____ Provided records
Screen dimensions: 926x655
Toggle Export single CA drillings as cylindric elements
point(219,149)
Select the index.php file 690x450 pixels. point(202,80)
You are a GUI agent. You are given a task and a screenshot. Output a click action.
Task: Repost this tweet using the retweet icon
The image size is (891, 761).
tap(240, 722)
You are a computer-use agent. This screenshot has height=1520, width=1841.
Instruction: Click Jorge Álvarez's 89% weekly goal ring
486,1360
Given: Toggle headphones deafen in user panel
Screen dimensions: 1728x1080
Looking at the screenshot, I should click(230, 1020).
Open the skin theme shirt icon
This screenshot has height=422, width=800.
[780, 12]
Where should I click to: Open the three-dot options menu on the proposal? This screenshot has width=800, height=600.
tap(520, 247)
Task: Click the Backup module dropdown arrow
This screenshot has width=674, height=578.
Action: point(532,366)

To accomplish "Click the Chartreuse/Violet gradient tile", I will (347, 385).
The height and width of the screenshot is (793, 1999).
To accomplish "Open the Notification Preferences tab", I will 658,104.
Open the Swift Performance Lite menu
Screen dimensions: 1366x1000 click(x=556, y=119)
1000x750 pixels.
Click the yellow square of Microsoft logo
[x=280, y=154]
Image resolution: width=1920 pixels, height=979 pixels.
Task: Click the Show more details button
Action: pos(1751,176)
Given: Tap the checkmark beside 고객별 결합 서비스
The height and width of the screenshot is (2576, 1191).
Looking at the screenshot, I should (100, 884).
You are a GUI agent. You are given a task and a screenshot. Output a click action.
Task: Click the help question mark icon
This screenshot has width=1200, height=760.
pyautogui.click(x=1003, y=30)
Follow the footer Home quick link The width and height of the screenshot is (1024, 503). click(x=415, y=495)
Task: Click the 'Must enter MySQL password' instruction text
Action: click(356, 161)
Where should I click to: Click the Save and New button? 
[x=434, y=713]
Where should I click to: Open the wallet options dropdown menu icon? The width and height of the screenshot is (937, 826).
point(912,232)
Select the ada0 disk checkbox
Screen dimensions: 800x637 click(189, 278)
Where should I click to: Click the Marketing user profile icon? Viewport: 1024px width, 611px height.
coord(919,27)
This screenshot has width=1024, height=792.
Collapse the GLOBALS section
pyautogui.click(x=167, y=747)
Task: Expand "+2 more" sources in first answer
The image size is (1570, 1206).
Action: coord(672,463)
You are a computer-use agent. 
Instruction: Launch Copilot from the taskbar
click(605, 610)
________
# How to complete this task
In the records, which lines mention the word "will"? Copy those lines.

# Solution for this exercise
To accomplish "Click the Chartreuse/Violet gradient tile", I will (347, 385).
To accomplish "Open the Notification Preferences tab", I will 658,104.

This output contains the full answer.